- [RECORDS PROVIDED]

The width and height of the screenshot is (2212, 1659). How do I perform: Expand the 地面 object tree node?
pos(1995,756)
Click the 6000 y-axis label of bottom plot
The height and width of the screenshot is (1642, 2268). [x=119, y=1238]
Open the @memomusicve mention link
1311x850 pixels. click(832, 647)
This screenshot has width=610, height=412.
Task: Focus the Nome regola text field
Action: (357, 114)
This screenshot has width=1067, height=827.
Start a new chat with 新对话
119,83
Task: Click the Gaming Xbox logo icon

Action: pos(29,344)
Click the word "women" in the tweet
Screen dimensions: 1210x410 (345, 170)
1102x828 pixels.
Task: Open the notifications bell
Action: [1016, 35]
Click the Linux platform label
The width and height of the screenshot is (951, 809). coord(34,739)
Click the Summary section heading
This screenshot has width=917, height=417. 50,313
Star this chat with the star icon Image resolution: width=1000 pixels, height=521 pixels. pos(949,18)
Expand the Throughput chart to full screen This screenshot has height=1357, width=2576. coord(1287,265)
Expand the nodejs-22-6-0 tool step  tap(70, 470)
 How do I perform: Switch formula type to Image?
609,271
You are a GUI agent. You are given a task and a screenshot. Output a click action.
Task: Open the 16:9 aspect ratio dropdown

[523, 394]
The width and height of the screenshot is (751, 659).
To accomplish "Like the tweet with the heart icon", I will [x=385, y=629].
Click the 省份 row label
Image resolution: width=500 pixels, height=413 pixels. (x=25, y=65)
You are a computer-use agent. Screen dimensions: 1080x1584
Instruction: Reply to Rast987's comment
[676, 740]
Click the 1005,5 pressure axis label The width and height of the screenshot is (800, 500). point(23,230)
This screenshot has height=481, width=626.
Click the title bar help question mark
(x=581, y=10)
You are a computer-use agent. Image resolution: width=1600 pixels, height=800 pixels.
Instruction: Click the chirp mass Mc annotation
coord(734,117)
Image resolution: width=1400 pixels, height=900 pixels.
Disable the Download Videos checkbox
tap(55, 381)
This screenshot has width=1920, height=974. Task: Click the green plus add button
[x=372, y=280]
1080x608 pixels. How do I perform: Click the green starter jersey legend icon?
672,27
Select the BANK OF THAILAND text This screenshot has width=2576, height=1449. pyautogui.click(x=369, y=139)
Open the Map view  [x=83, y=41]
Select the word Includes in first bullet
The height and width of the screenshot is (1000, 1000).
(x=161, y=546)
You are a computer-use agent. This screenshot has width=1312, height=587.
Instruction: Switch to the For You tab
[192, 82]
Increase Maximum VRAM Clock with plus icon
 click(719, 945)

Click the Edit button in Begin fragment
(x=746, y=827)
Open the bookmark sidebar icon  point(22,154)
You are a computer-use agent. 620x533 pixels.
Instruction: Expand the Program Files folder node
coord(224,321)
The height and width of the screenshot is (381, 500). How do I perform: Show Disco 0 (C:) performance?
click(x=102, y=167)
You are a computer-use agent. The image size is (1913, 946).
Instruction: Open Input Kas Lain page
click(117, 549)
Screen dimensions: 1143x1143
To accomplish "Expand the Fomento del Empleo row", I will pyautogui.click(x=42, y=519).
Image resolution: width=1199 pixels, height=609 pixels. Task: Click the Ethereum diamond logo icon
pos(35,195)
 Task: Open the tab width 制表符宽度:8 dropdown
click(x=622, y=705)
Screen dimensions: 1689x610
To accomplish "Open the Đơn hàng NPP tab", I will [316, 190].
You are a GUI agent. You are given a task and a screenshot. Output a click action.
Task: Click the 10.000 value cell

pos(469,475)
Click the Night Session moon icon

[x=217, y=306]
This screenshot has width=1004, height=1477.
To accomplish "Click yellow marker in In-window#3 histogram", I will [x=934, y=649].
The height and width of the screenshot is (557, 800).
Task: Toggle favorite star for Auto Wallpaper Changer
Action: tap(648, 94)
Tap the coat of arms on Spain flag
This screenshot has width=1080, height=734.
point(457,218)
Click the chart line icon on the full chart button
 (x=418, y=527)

- [GIVEN EXERCISE] Pick out every line in the records above that contains the string "button", matching case exactly, and copy each one.

- [EXERCISE SOLUTION]
This screenshot has width=1920, height=974. Task: Click the green plus add button
Click the Edit button in Begin fragment
Click the chart line icon on the full chart button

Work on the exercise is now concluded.